> **TASK DETAILS**:
Verbatim repeat, images excluded. Give each entry again as written.

★ ★ ★

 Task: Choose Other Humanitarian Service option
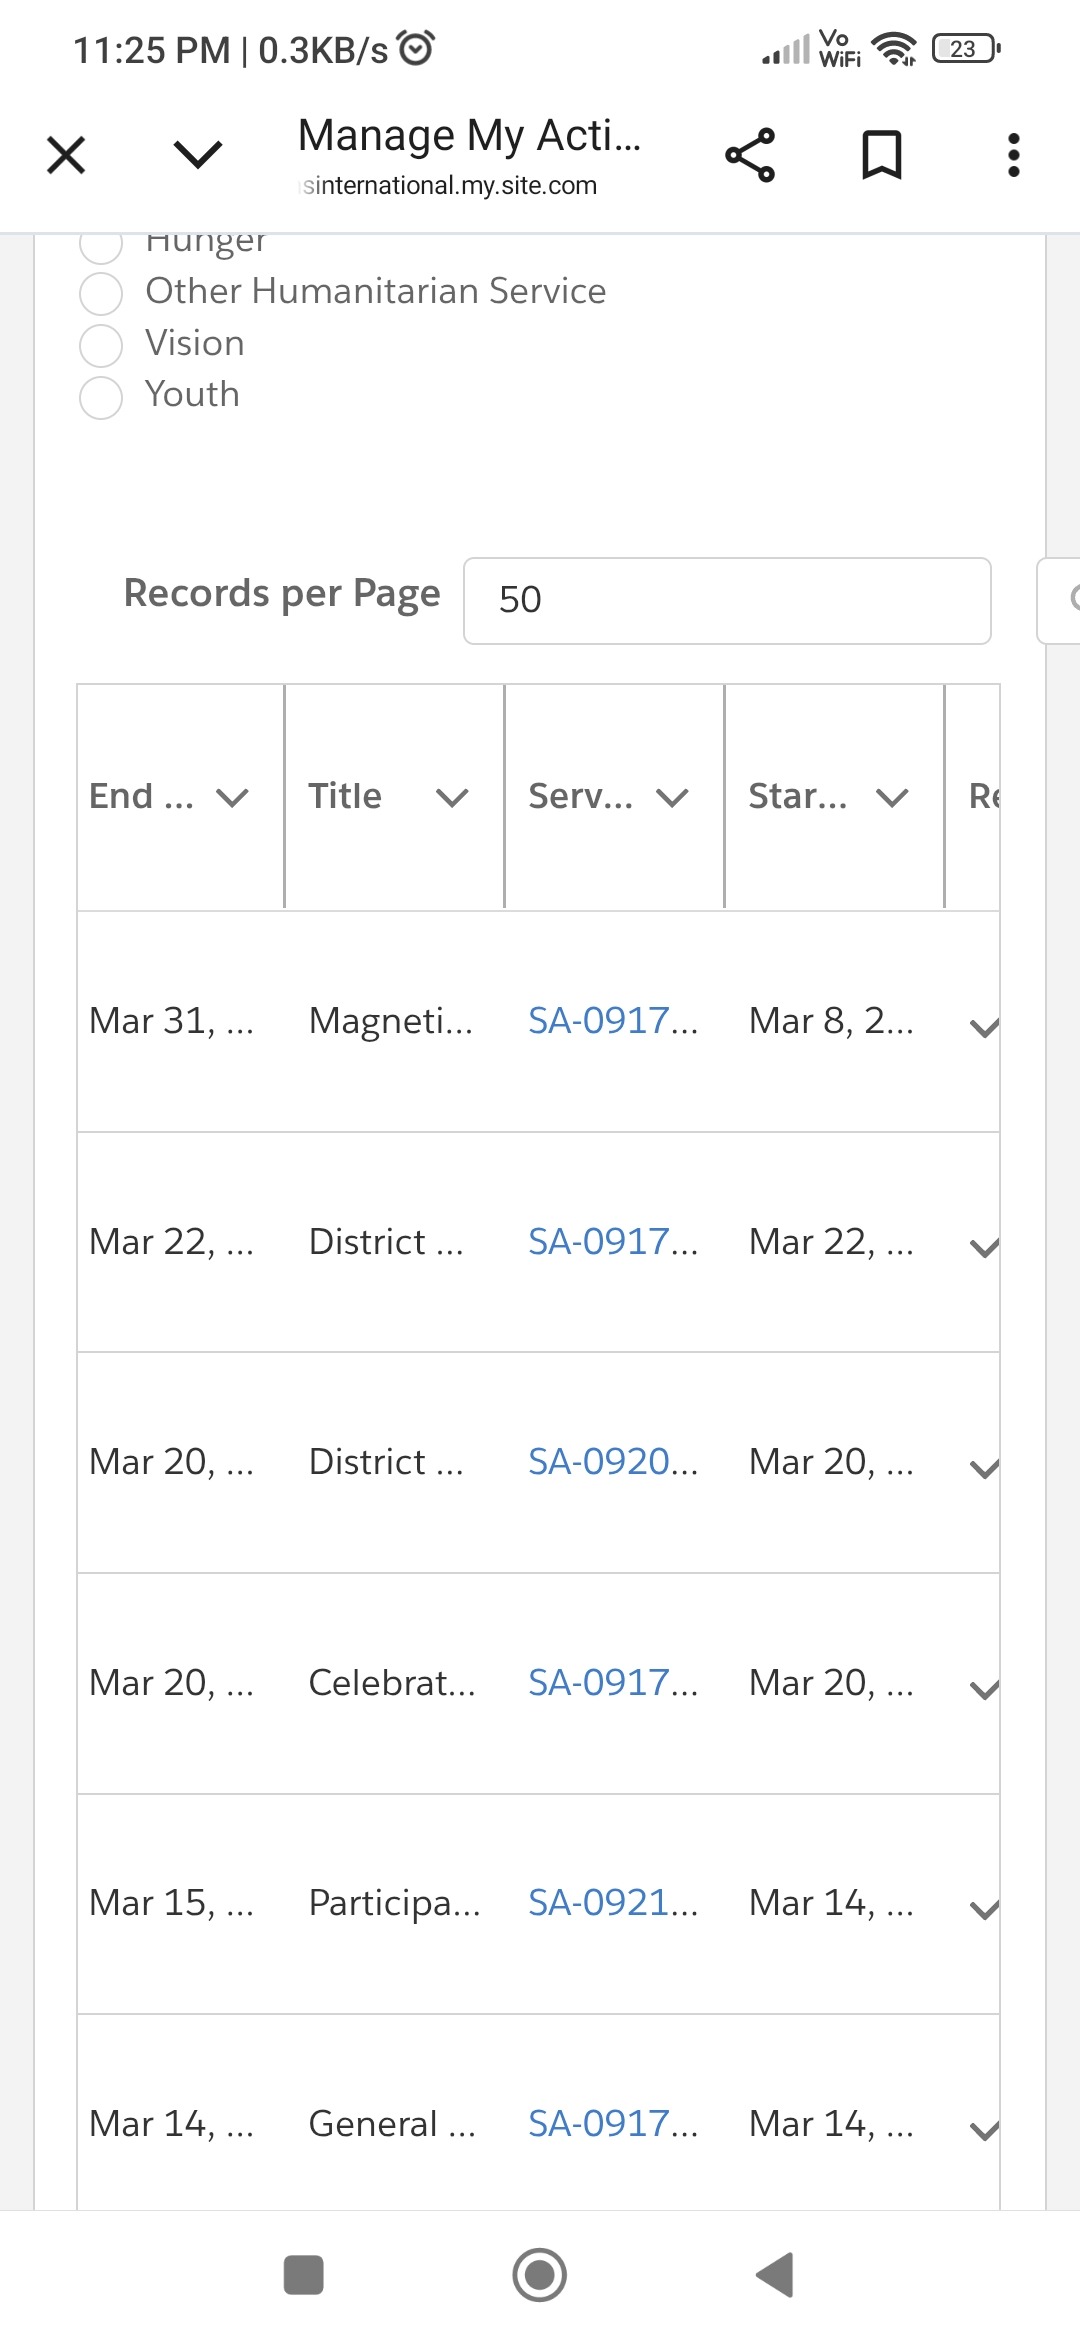[x=101, y=294]
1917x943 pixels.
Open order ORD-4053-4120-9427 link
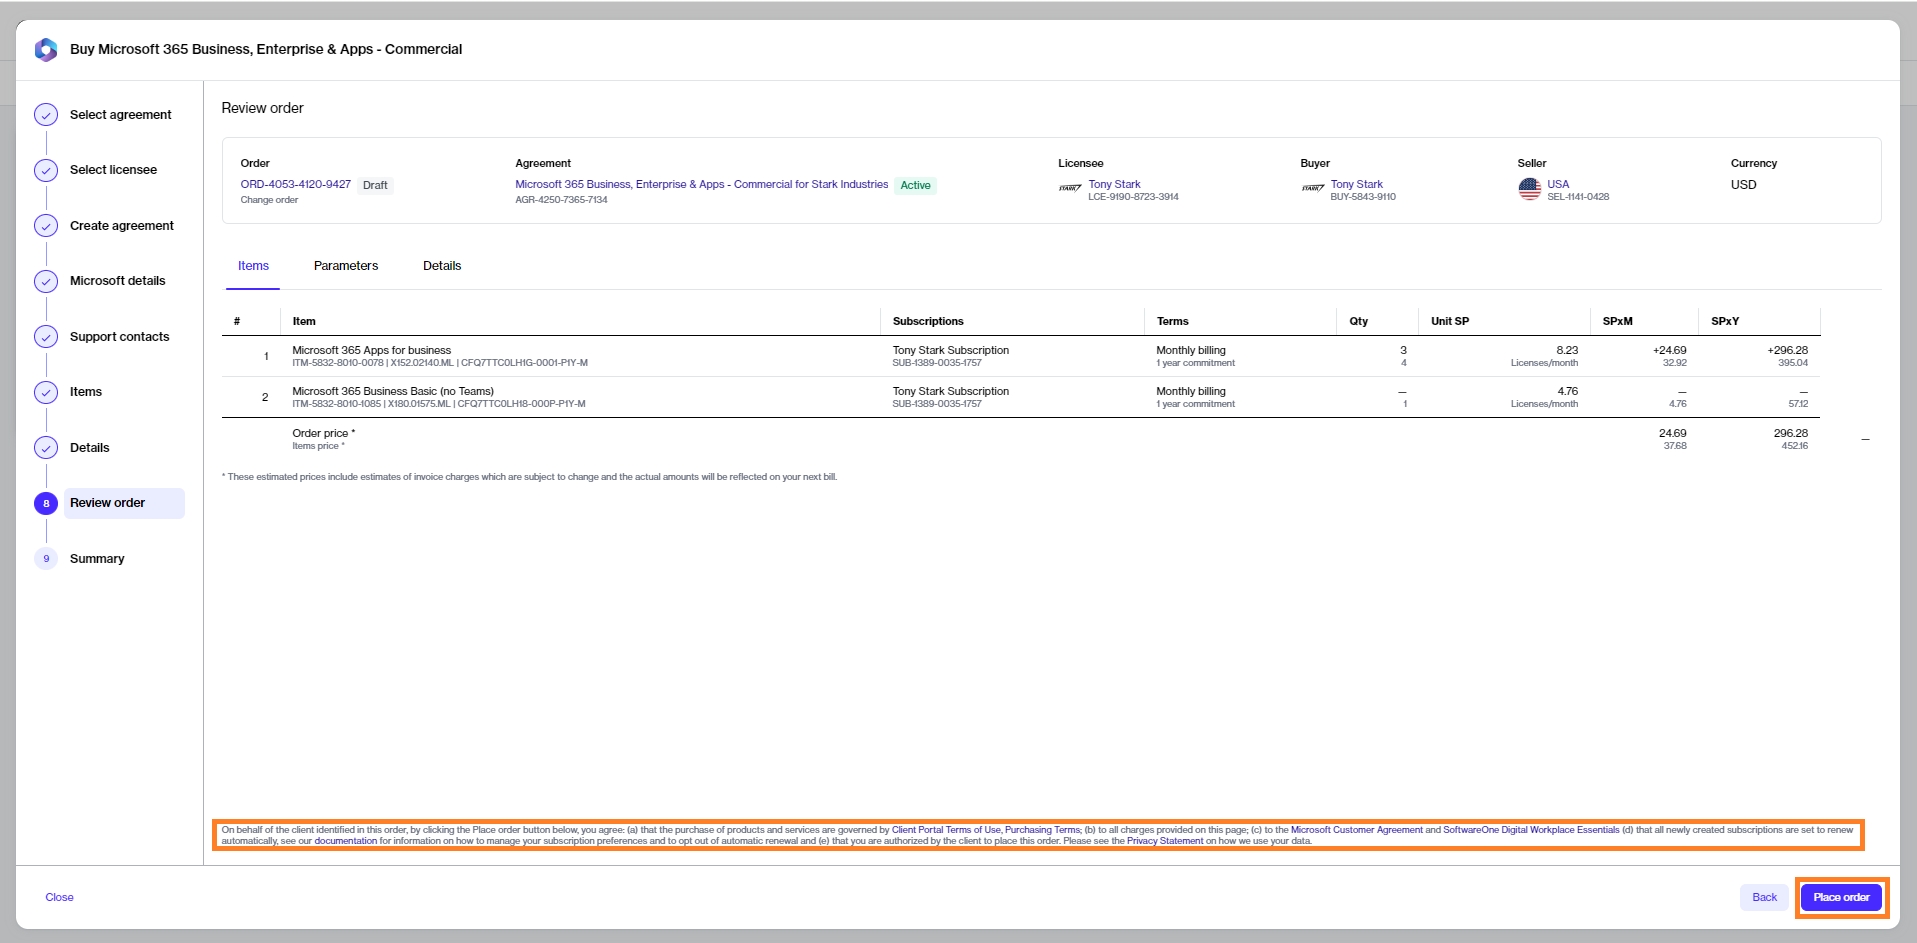click(x=295, y=184)
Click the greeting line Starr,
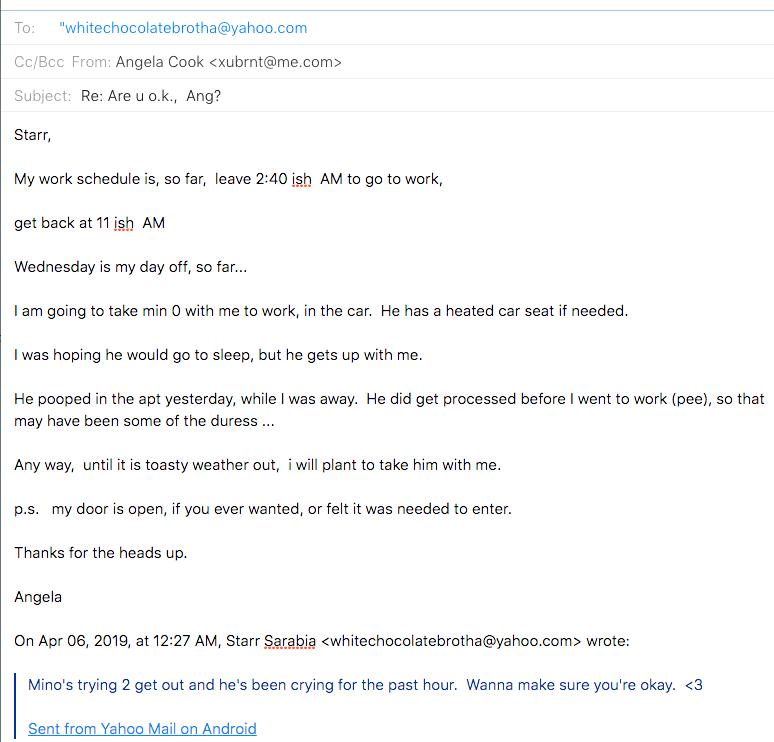Image resolution: width=774 pixels, height=742 pixels. [x=33, y=135]
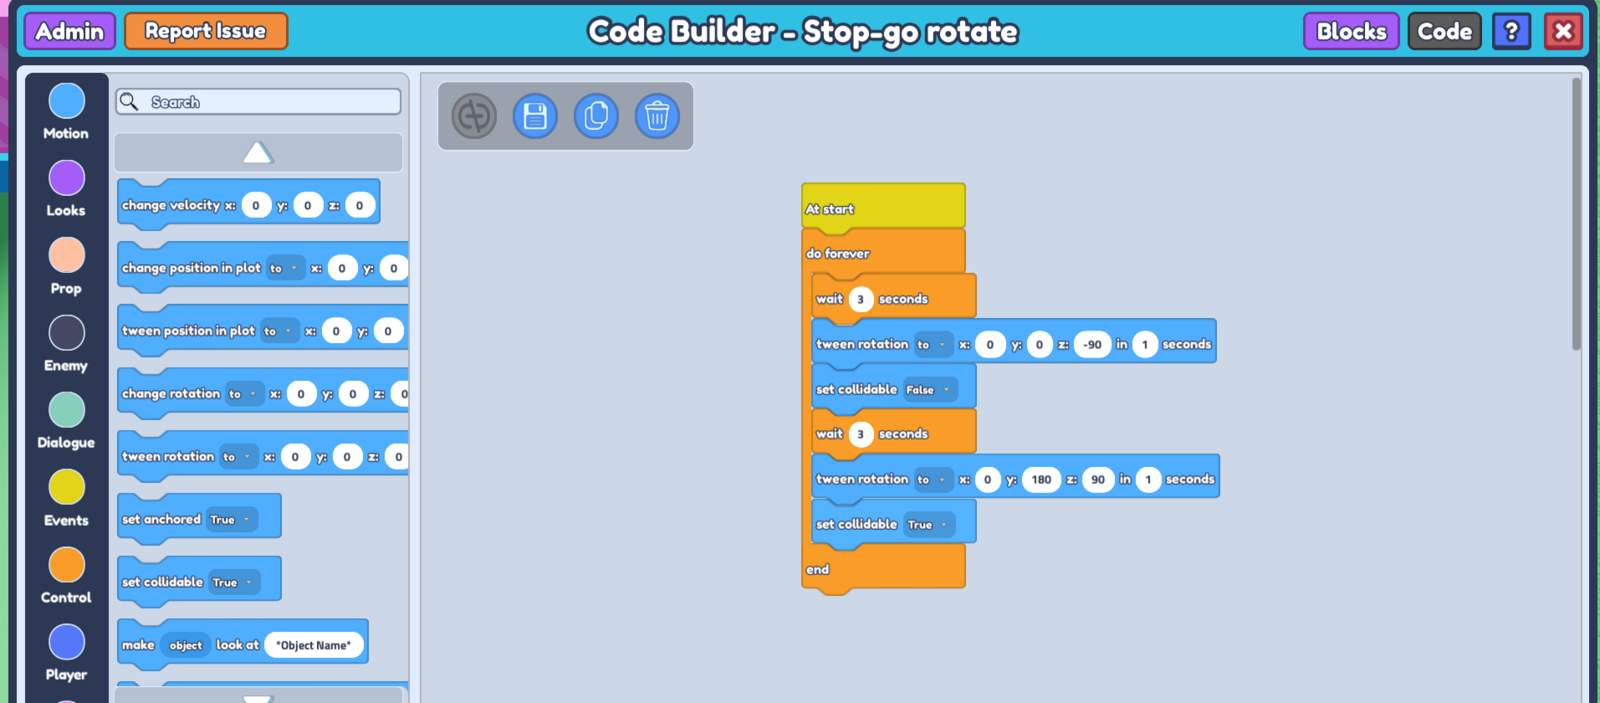Click the greyed-out link icon in toolbar
Viewport: 1600px width, 703px height.
pyautogui.click(x=474, y=117)
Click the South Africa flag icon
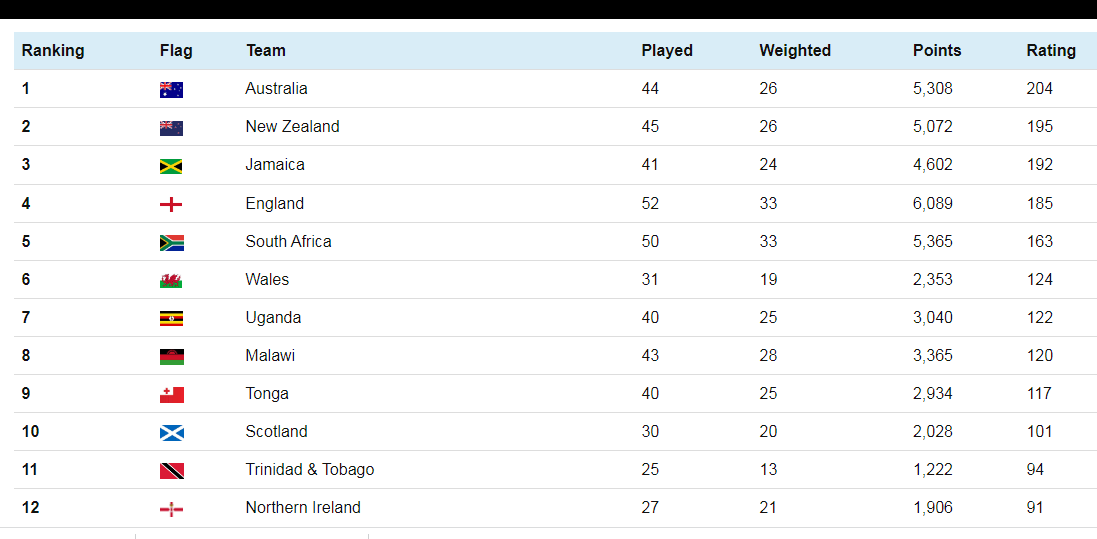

★ ★ ★

> **TASK RESPONSE**:
 Task: Choose Other Humanitarian Service option
[x=101, y=294]
1917x943 pixels.
Open order ORD-4053-4120-9427 link
click(x=295, y=184)
Click the greeting line Starr,
Image resolution: width=774 pixels, height=742 pixels. [x=33, y=135]
Click the greyed-out link icon in toolbar
Viewport: 1600px width, 703px height.
pyautogui.click(x=474, y=117)
Click the South Africa flag icon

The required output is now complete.